株式会社おかんでは、企業に冷蔵庫や専用ボックスを設置し、健康的な総菜やスープ等を常備するサービス「オフィスおかん」を展開している。「さばの味噌煮」「ひじき煮」「玄米ごはん」といった食事を、1品100円からいつでも購入できる。
同社は企業の仕事と食事のバランス=“ワーク・フード・バランス”の改善を推進するため、2014年から法人向けサービスを開始。

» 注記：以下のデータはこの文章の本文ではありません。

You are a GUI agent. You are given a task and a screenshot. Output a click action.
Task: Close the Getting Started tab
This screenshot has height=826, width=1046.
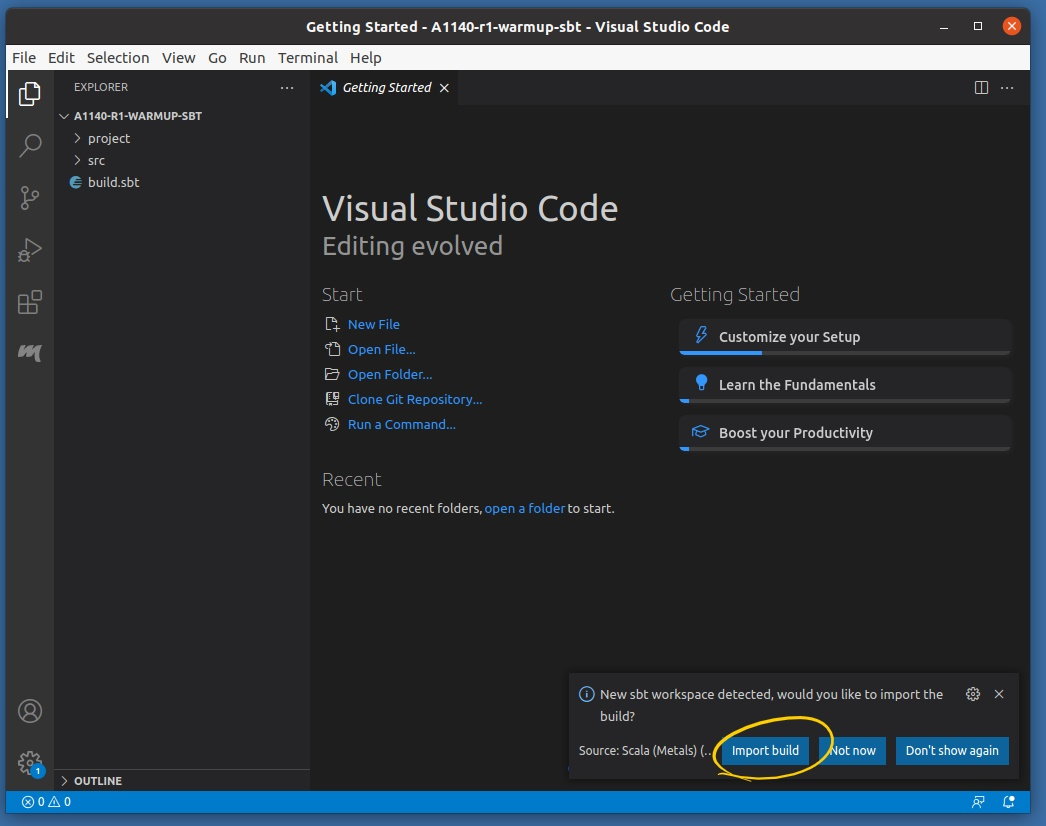coord(445,88)
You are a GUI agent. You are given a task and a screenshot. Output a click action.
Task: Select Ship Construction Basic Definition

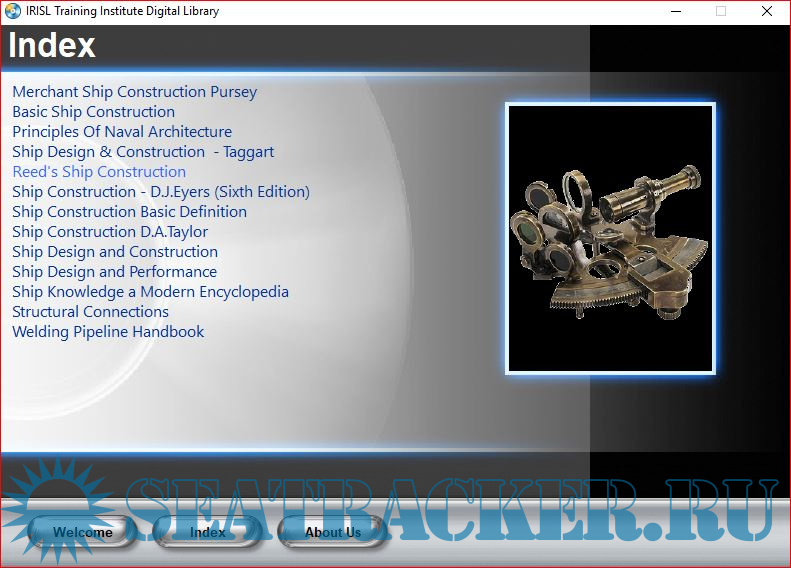point(129,212)
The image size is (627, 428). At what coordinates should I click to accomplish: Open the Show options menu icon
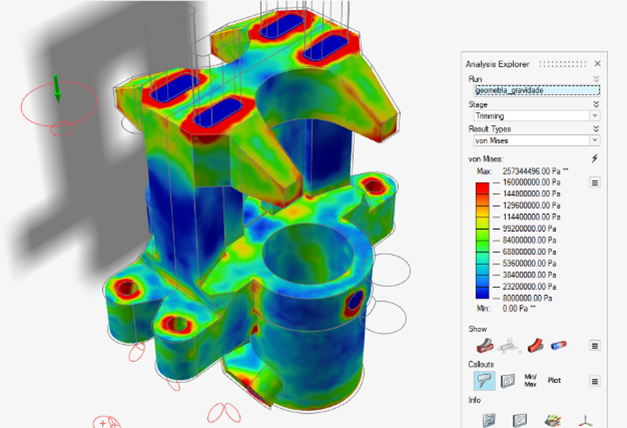(x=595, y=345)
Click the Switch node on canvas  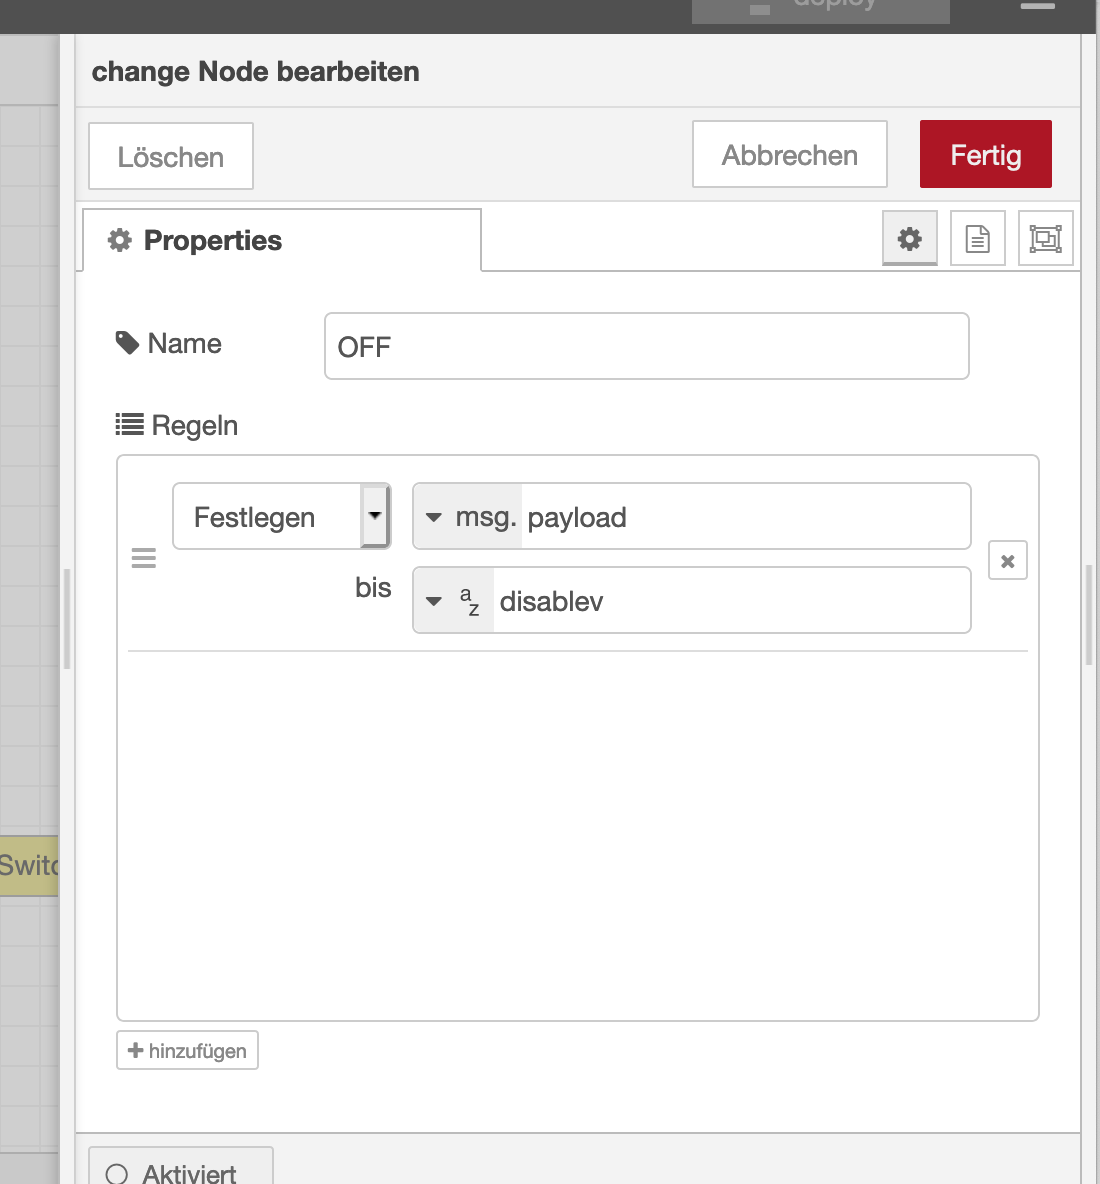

約3年で導入企業は300社を超えたという。2016年からは、サービスエリアを東京23区外へも拡大。現在は千葉、川崎、横浜などで社食サービスを提供している。
コミュニケーションの場となる「ポップアップ食堂」
「ポップアップ食堂」は、単に健康な食事を食べるだけではない価値にも繋がっている。料理をつくる人と食べる人が集まる交流コミュニティサイト「KitchHike」は、オフィスでの手作り料理を通して会社の交流を活性化させようと「オフィスKitchHike」を2017年にスタートさせた。
同サービスは、COOKと呼ばれる登録スタッフが中心となり、調理や片付けを従業員が手伝う形式で、ワークショップ的要素が強い。ランチを一緒に作ったり食べたりと、業務外の時間を共に過ごすことにより、デスク上で「孤食」していたスタッフへのケアや、従業員間の結束の高まりなども期待できる。
オフィスKitchHikeは、現在サイボウズやメルカリといったIT企業を中心に導入が広まっているという。
健康経営は、従業員のモチベーション維持にも効果を発揮する。また、福利厚生の一環として、昨今激化している採用競争に対するフックにもなるかもしれない。
健康経営、従業員同士のコミュニケーションと「働くこと」以外の部分で提供できる価値が企業の未来の可能性を広げていく。そのアプローチの一つとして、「食のサポート」は今後も注目が高まっていくだろう。